The design decision to decouple the lexer and parser has existed since at least Antlr 2 and likely made for separation of concerns and performance reasons. Where the lexer is driven by the parser, the lexer may have to re-lex portions of the input text many times in different contexts before the parser is able to satisfy a rule. The Antlr lexer does everything it can, and largely succeeds, in processing the entire input text in a single pass. Just different approaches taken with the same good intentions.

Update: Example

If SYSTEM and COMPONENT are adequate to define the occurrence of ID and ID is defined as a single word, the lexer becomes:

// mode default:
DEFINE : 'define' ;
SYSTEM : 'system' -> pushMode(id);
COMPONENT : 'component' -> pushMode(id);
LBRACE : '{' ;
RBRACE : '}' ;
WS : [ /t/r/n] -> channel(HIDDEN);

mode id:
ID : [A-Za-z][A-Za-z]* -> popMode();
IDWS : [ /t/r/n] -> channel(HIDDEN);

// or, if more than a single ID word were allowed:
mode id:
ID : [A-Za-z][A-Za-z]*
IDLBRACE : '{' -> type(LBRACE), popMode();
IDWS : [ /t/r/n] -> channel(HIDDEN);

The parser has no awareness of lexical modes, so

stmt: DEFINE ( SYSTEM | COMPONENT ) ID LBRACE istmt RBRACE ;
0
votes

This is how I solved ambiguity of keywords and Tokens.

src/MyGrammar.g4

CONTEXT_KEYWORD_TYPE: 'type' ;
CONTEXT_KEYWORD_CONST: 'const' ;

# This token should come after all KEYWORDS
IDENTIFIER: [_a-zA-Z] [a-zA-Z0-9]* ;

# This token should come after all KEYWORDS and INDENTIFIER
RENDER_ALL_KEYWORDS: 'itWillBeReplaced';

value: ...;
typeDefinition: CONTEXT_KEYWORD_TYPE '=' '{' key=(IDENTIFIER | RENDER_ALL_KEYWORDS) ':' value '}';

In my first build step I am transforming src/MyGrammar.g4 into src/gen/MyGrammar.g4 (replace RENDER_ALL_KEYWORDS with list of all CONTEXT_KEYWORD_... separted by |):

src/gen/MyGrammar.g4

...
typeDefinition: CONTEXT_KEYWORD_TYPE '=' '{' key=(IDENTIFIER | CONTEXT_KEYWORD_TYPE | CONTEXT_KEYWORD_CONST
) ':' value '}';

Then I am compiling `src/gen/MyGrammar.g4' as my source grammar file.

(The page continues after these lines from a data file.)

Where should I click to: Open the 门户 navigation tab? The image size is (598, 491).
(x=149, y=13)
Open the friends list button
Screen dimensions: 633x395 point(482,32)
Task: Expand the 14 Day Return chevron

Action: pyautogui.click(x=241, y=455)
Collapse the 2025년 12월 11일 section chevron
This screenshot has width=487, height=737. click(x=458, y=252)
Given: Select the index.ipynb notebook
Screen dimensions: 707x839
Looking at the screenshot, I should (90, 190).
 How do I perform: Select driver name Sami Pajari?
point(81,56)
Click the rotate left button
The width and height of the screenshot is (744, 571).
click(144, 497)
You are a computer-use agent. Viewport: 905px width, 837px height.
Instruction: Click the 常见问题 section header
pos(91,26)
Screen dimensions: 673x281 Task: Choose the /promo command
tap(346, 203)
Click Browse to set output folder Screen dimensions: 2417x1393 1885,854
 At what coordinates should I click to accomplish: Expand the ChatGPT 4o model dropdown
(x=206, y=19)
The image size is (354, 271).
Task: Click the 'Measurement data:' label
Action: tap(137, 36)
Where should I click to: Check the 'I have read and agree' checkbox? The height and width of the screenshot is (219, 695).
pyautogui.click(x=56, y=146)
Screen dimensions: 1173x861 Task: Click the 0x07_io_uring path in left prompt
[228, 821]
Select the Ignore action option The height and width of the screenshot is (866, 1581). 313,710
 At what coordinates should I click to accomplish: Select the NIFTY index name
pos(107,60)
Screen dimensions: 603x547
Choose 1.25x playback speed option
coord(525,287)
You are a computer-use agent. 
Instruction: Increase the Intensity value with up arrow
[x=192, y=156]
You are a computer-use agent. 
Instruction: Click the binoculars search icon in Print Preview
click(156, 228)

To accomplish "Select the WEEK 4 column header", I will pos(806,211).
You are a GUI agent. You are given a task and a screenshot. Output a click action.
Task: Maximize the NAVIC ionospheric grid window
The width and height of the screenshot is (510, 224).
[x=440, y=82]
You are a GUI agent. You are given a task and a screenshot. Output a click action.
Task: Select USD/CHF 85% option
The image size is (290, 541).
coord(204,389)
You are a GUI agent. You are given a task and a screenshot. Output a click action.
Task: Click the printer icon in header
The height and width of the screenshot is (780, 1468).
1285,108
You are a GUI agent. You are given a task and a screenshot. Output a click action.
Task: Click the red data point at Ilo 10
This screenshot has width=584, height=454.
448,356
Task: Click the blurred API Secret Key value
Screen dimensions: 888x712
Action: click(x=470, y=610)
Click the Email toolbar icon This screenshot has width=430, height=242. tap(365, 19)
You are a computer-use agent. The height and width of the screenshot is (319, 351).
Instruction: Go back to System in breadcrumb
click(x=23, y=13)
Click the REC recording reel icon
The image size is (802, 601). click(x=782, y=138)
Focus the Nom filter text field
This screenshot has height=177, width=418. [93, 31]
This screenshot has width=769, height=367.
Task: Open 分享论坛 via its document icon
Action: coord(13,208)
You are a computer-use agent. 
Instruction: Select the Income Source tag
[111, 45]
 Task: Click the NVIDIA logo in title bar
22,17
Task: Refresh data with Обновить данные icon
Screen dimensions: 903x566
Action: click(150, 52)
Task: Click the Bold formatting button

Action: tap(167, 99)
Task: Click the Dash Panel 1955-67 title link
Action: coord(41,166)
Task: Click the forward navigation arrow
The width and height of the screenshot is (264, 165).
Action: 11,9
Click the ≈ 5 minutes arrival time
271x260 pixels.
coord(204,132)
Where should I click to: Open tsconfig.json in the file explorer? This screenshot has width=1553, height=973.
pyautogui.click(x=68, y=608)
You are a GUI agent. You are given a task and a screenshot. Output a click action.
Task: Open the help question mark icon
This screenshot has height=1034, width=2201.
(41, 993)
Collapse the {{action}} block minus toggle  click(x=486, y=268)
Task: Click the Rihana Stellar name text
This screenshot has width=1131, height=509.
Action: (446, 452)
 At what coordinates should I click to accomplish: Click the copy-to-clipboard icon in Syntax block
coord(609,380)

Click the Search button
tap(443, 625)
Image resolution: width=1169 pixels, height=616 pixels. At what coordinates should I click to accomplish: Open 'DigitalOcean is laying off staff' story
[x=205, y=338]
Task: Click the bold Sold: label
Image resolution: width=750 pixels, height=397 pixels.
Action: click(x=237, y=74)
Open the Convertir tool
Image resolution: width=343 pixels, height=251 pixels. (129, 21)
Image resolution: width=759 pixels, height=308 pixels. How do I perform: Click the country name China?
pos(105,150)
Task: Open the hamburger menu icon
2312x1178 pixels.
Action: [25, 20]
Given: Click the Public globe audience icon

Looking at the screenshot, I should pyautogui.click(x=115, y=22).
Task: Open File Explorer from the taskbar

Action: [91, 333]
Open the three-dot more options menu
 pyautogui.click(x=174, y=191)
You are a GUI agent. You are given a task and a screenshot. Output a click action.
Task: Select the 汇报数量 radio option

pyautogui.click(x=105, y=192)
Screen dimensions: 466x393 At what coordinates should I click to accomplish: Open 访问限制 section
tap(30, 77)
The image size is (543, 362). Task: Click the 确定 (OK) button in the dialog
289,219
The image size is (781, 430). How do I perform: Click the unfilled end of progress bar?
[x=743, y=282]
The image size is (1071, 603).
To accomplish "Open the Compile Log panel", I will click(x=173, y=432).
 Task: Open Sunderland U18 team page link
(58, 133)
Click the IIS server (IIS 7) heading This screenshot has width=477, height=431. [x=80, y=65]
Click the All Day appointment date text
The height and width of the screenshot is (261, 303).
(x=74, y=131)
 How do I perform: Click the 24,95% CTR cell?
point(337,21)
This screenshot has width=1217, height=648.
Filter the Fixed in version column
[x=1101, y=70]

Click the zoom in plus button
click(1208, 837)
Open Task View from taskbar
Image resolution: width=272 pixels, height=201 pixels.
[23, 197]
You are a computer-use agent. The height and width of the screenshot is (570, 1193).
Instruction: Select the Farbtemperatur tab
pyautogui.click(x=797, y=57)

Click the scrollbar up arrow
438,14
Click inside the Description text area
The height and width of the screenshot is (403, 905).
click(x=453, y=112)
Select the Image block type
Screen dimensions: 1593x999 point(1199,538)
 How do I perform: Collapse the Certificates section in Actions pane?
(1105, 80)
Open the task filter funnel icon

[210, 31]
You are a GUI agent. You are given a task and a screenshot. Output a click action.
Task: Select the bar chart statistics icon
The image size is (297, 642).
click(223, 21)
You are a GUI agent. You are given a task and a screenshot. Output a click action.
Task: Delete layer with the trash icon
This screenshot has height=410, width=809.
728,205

In TypeScript MyLangTreeListener context have property _key:

export class MyLangRootListener implements MyLangListener {
  enterTypeDefinition(ctx: TypeDefinitionContext): void {
    ctx._key;
  }
}

This way I have context keywords that don't conflicts with IDENTIFIER token. I just have to add RENDER_ALL_KEYWORDS and use syntax myTokenName=(IDENTIFIER | RENDER_ALL_KEYWORDS).

No need to update everything when adding new context-specific keyword.